Speaking of Death

According to Bloomburg.com, baby boomers have taken to calling together friends and family to have dinner and talk about death.  At first, I thought this was one of those bogus trend stories that journalists cook up, like pharm parties, or -- ha ha, this one is nutty -- Rush Limbaugh starring as a super awesome Time Lord in a children's history book, can you imagine?  We get it, journalists.  You  had a deadline and hangover, and this is what you came up with.

But it turns out the death party story is true.  There's actually a popular program from the University of Washington called “Let’s Have Dinner and Talk About Death.”  And it's a great idea.

The idea is to get people together in a relaxed setting so they can discuss the hard questions before it's too late -- questions like, "Who gets the kids if we die?" "How much medical intervention do I want if I find myself on life support?" "Where do I want to be buried?" and even "We do actually realize that we're going to die someday, right?"

Catholics ought, at very least, to have a good answer for that last question. If not, All Soul's Day is a great time to brush up on the Last Things -- to talk frankly, an an age-appropriate level, with your various family members about what we believe.

What else should we all have conversations about?

What's in the will.  Anyone who has children should decide who will have custody of them if both parents die.  Anyone with material assets of any kind should also decide what should happen to them after you die.  It's a good idea not only to make a will, but to make sure that close family knows where the will is, and what's in it, so there are no unhappy surprises at an already terrible time.
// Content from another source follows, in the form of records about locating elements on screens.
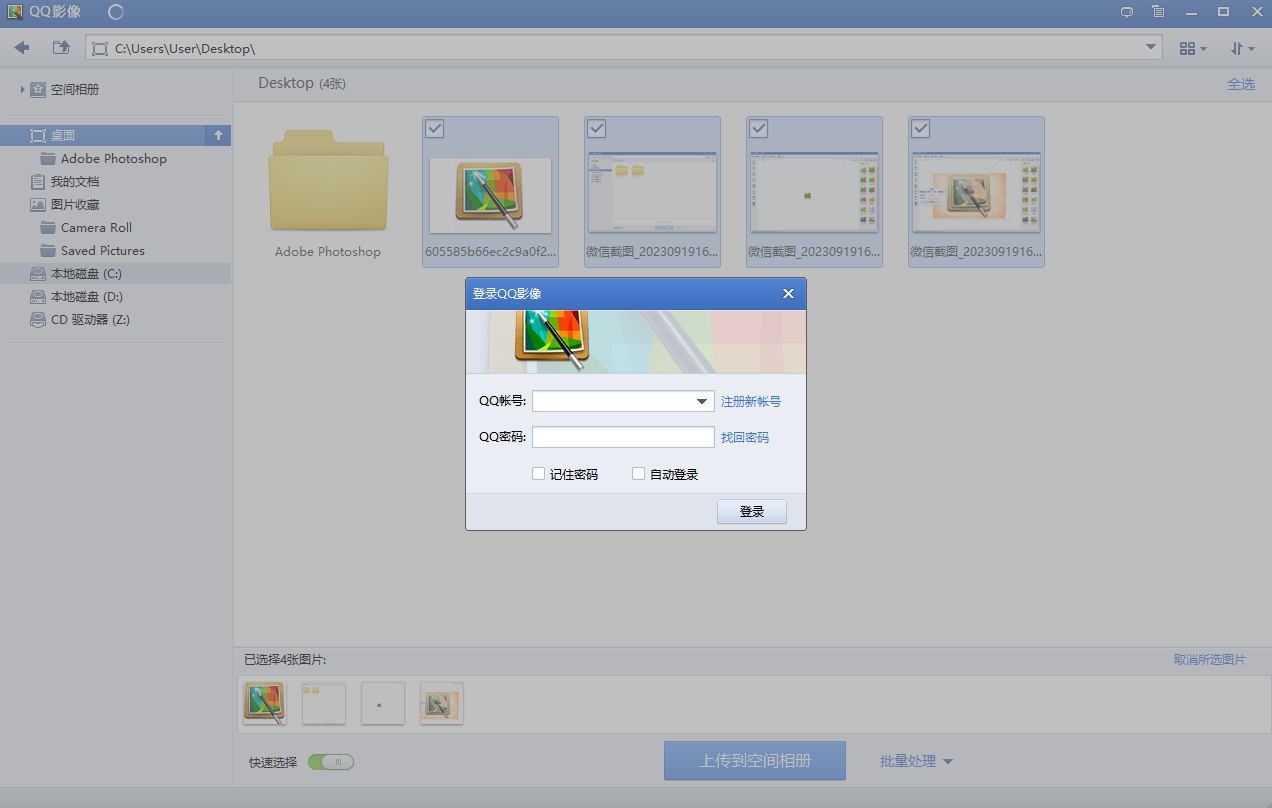Check the 记住密码 checkbox
The width and height of the screenshot is (1272, 808).
coord(539,474)
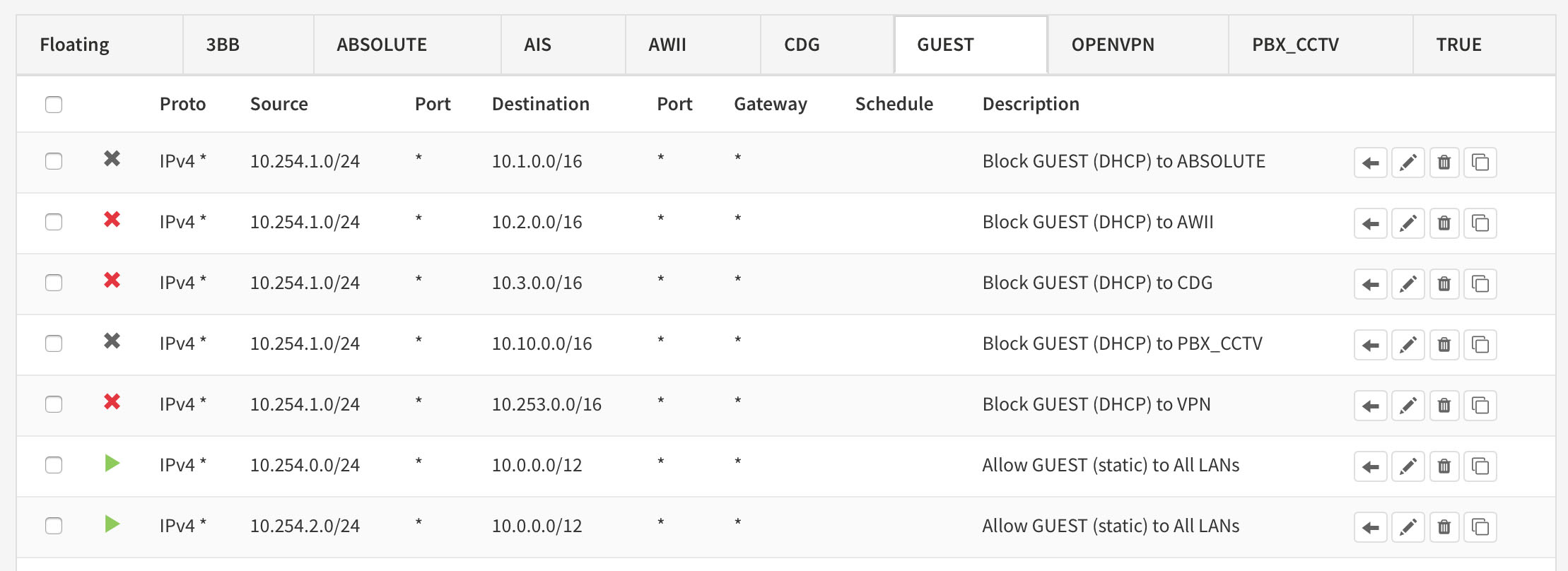Edit the 10.254.2.0/24 allow rule with pencil
Screen dimensions: 1568x571
[1408, 527]
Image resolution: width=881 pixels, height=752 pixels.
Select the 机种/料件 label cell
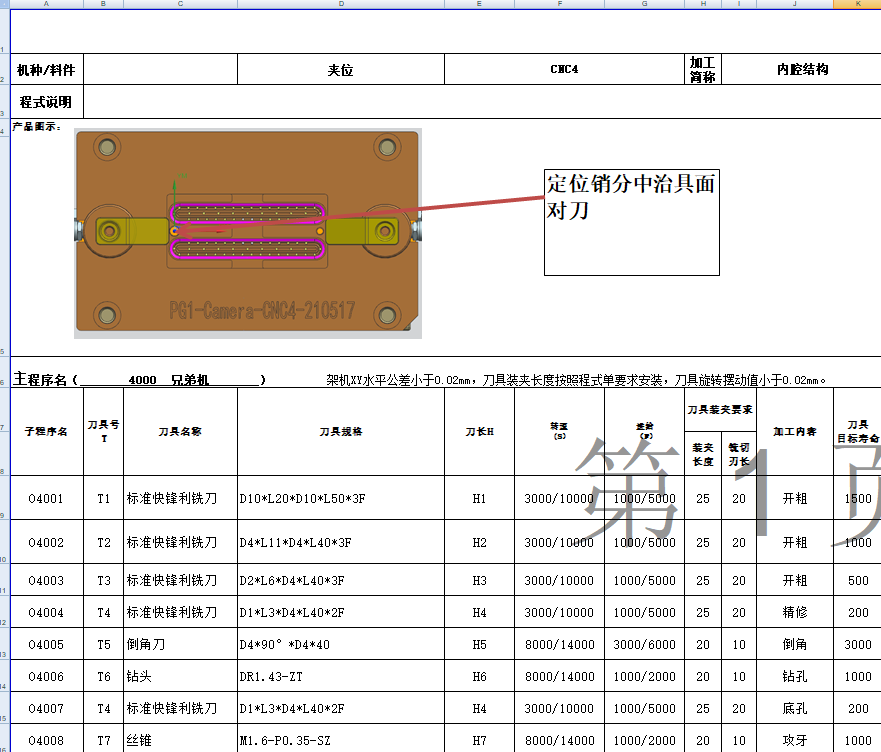pyautogui.click(x=45, y=68)
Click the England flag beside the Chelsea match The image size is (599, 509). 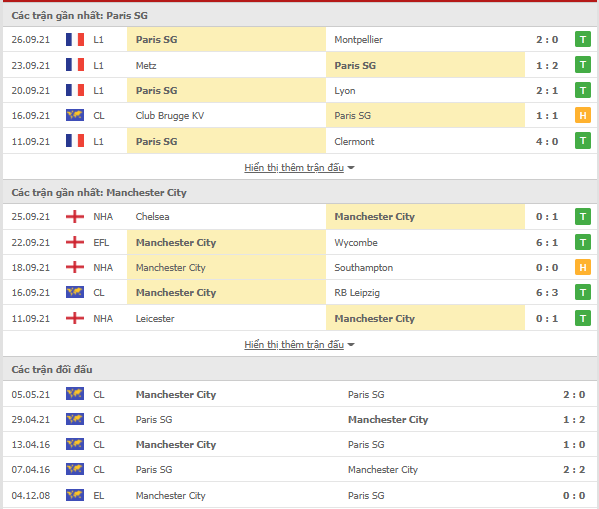pyautogui.click(x=75, y=216)
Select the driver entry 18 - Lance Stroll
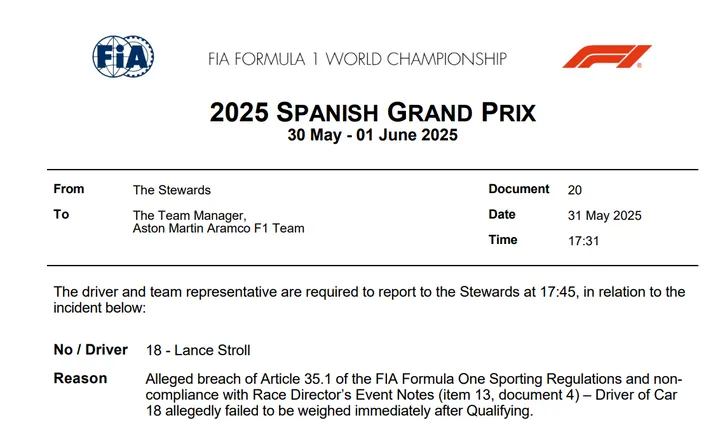 pos(197,350)
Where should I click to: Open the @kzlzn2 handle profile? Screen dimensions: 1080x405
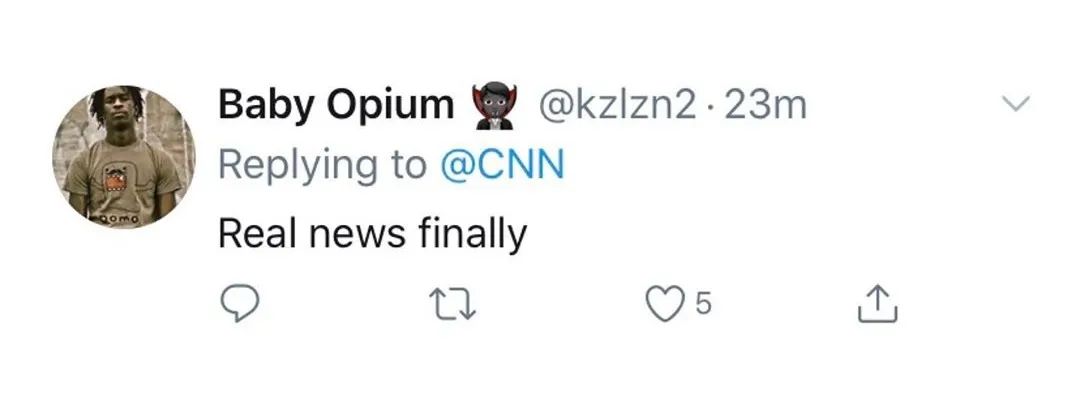(617, 104)
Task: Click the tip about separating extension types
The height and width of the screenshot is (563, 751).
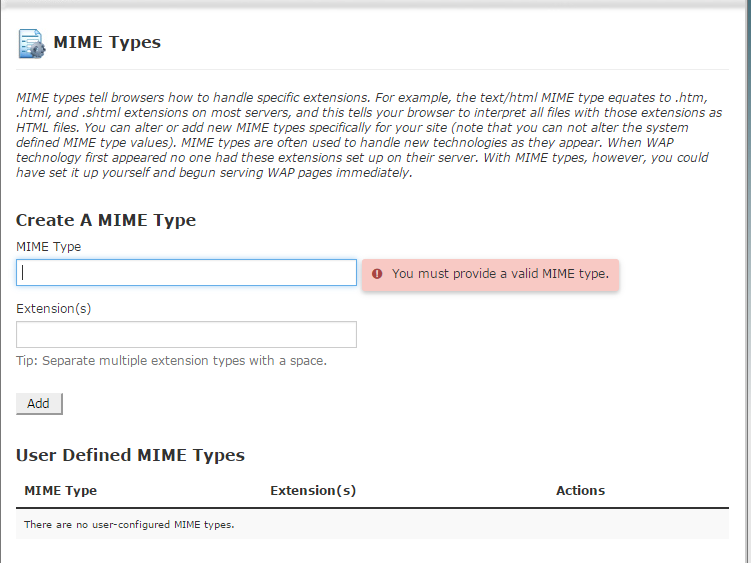Action: pos(171,360)
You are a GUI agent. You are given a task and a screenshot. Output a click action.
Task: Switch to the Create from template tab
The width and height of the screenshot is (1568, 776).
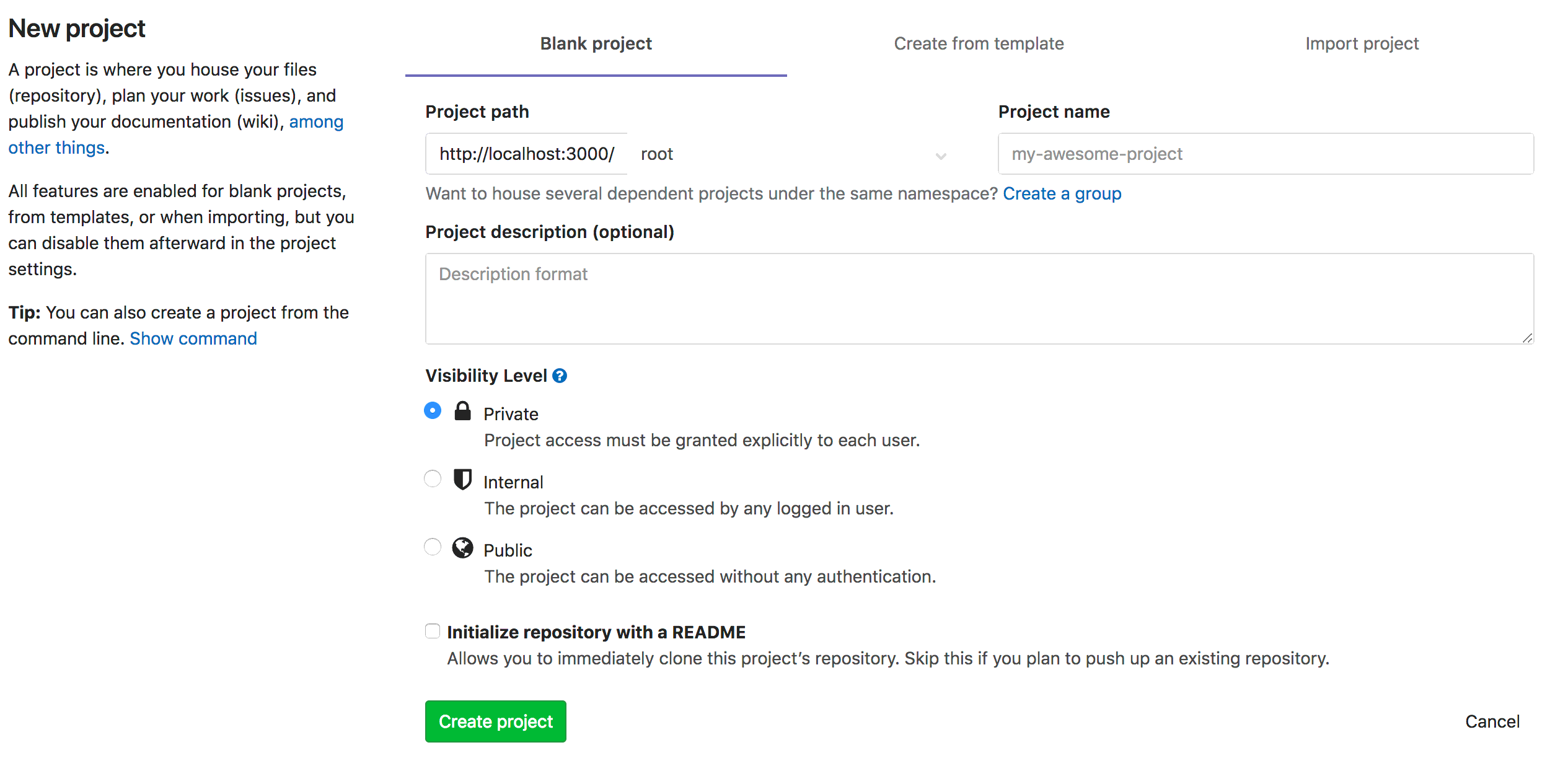pyautogui.click(x=979, y=43)
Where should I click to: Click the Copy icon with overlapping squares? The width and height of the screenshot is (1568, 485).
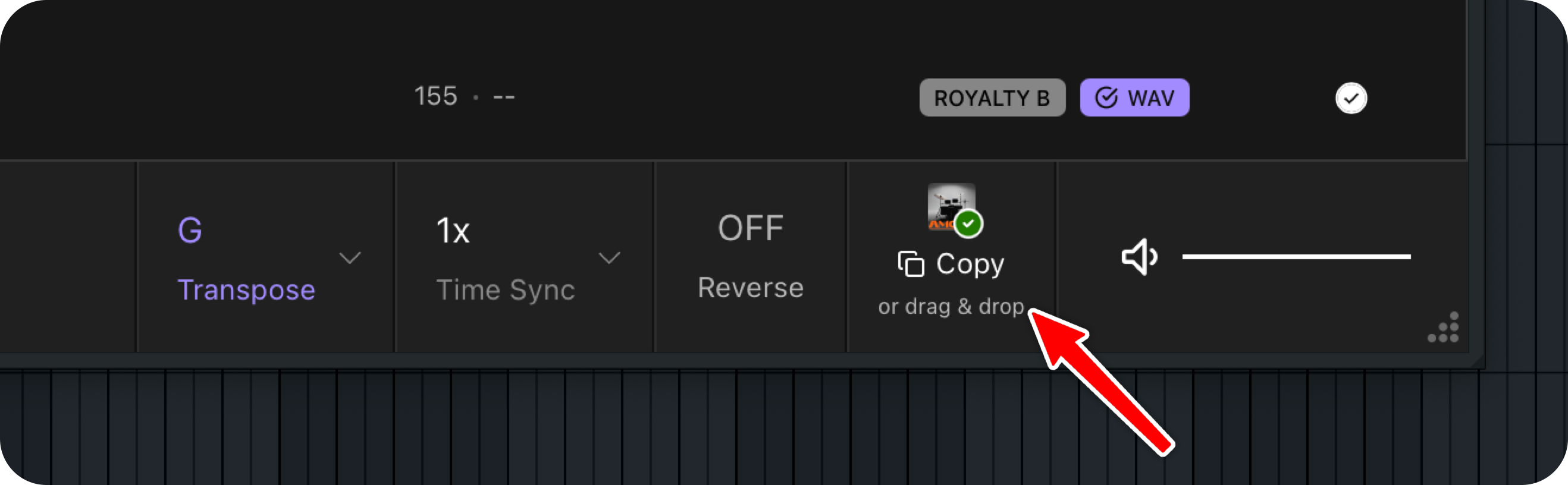coord(911,264)
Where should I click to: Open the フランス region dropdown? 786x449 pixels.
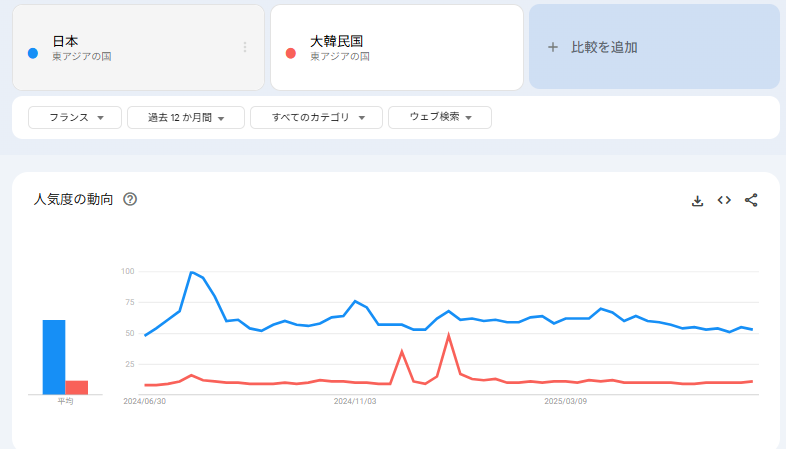coord(75,118)
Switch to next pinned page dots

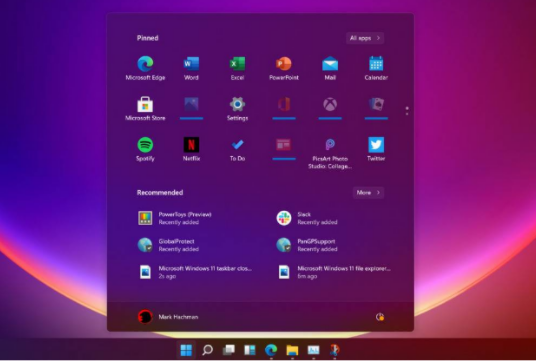(x=407, y=111)

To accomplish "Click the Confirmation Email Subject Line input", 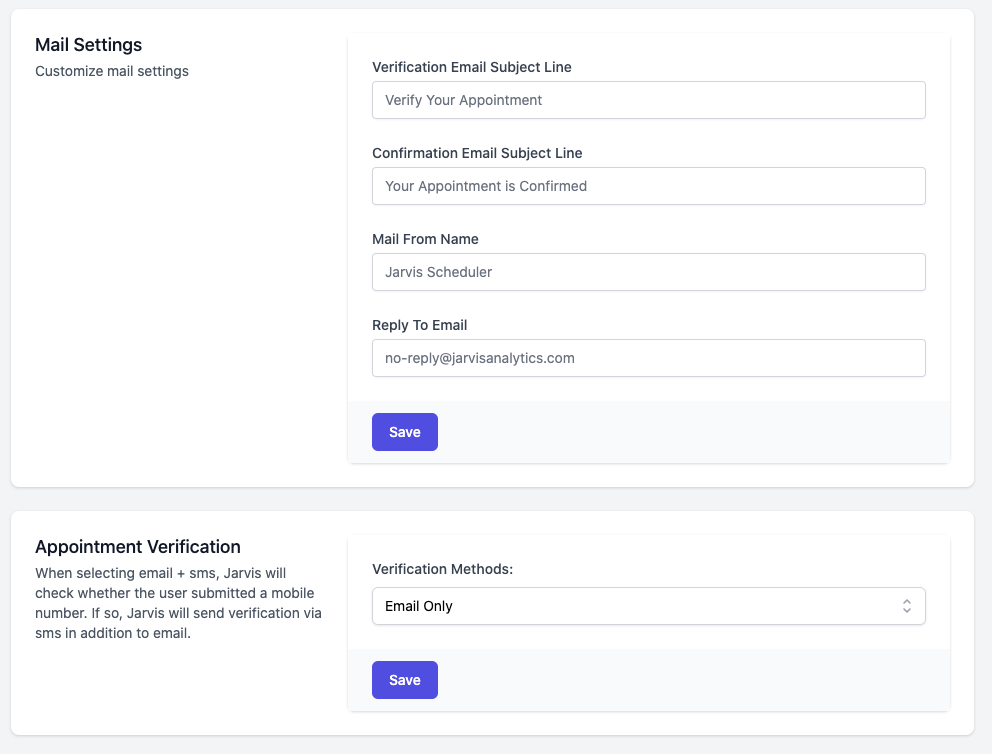I will (x=648, y=186).
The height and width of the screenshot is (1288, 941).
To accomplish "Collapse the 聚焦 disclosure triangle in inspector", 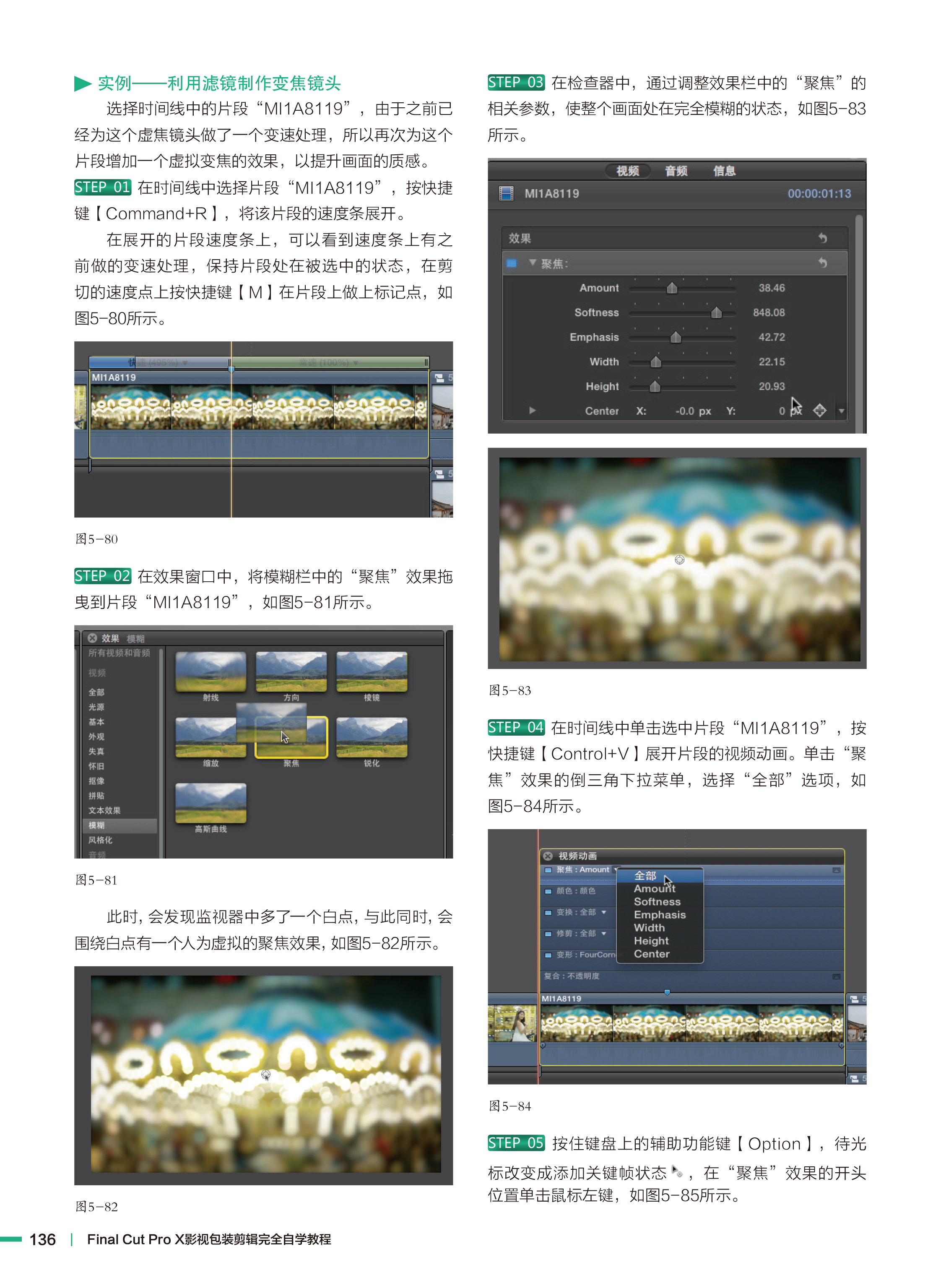I will [532, 263].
Understanding and planning for end-of-life care.  Some Catholics believe that we are obligated to exhaust every possible means of extending life, but this is not so.  The National Catholic Bioethics Center does an excellent job of explaining our choices and obligations in their Catholic Guide to End-of-Life Decisions, which includes a link where you can buy forms to legally designate your Advanced Medical Directive and Health Care Proxy  The pamphlets notes that "[a]ssigning Durable Power of Attorney is preferable to an Advance Directive because it leaves decisions in the hands of someone whom the patient has personally chosen," rather than spelling out preferences about specific treatment plans, which may or may not be appropriate, depending on the situation.

Planning funerals and burials.  If you are old or in very poor health, it's a good idea to make some provisions for the practical side of your own death.  My own parents actually hired a local carpenter to build their coffins, which are now in their guest bedroom (and, if I know my parents, are probably filled with books).  It's a work of mercy to decide the details -- and to pay for them -- ahead of time, if possible, so that grieving family will be spared that trial.

Have you had these conversations with your family?  Have you suffered the death of a family or close friend?  What other death-related matters should be discussed?